■ **The problem**
Do these statements agree with the text about NASA's #GlobalSelfie event? For each, answer yes or no and quote the words of the text that decide it.
1. Five NASA missions gathering data about Earth are launching to space in 2014.
2. The mosaic image of Earth will be released on Earth Day.
3. People taking part are asked to post their pictures with the hashtag #GlobalSelfie.

■ **Text provided**
★ ★ ★ ★ ★

You are invited to take part in a worldwide celebration of Earth Day with NASA’s #GlobalSelfie event.
The year 2014 is a big one for NASA Earth science. Five NASA missions designed to gather critical data about our home planet are launching to space this year. NASA is marking this big year for Earth science with a campaign called Earth Right Now, and as part of this campaign the agency is asking for your help this Earth Day, April 22.
While NASA satellites constantly look at Earth from space, on Earth Day you’re being asked to step outside and take a picture of yourself wherever you are on Earth. Then post it to social media using the hashtag #GlobalSelfie.
To create an image of Earth from the ground up
NASA astronauts brought home the first ever images of the whole planet from space. Now NASA satellites capture new images of Earth every second. For Earth Day we are trying to create an image of Earth from the ground up while also fostering a collection of portraits of the people of Earth. Once those pictures stream around the world on Earth Day, the individual pictures tagged #GlobalSelfie will be used to create a mosaic image of Earth - a new “Blue Marble” built bit by bit with your photos.
Need an idea of what kind of picture to take? Get outside and show them mountains, parks, the sky, rivers, lakes - wherever you are, there’s your picture. Tell them where you are in a sign, words written in the sand, spelled out with rocks - or by using the printable signs they’ve created that are available at the bottom of this page.
The Earth mosaic image itself and a video using the images will be put together and released in May.

★ ★ ★ ★ ★

■ **Dataset records**
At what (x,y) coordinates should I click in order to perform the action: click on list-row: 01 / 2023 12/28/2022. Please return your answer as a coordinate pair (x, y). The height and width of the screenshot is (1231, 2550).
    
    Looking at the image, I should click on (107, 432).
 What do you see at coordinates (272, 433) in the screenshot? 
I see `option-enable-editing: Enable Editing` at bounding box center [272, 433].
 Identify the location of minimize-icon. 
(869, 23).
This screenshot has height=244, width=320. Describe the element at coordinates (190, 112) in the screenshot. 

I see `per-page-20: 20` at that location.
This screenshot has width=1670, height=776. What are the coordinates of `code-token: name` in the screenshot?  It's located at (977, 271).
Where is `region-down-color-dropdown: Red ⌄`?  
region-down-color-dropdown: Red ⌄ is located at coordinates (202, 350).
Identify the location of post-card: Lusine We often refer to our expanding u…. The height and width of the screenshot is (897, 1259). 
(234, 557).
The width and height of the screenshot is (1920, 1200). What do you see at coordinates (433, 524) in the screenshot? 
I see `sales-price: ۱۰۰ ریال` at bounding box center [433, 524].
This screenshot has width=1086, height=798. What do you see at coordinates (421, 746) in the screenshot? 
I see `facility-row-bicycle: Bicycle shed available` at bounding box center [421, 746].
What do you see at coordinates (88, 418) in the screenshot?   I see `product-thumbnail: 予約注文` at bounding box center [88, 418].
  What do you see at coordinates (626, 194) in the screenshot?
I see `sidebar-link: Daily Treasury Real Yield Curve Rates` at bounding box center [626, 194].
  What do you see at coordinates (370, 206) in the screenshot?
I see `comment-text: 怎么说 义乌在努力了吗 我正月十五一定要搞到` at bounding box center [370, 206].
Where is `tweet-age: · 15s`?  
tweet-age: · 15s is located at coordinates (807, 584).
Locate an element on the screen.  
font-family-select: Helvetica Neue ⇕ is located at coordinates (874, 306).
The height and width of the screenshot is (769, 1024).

★ ★ ★ ★ ★

■ **Task result**
1. Yes: "Five NASA missions designed to gather critical data about our home planet are launching to space this year."
2. No: "The Earth mosaic image itself and a video using the images will be put together and released in May."
3. Yes: "Then post it to social media using the hashtag #GlobalSelfie."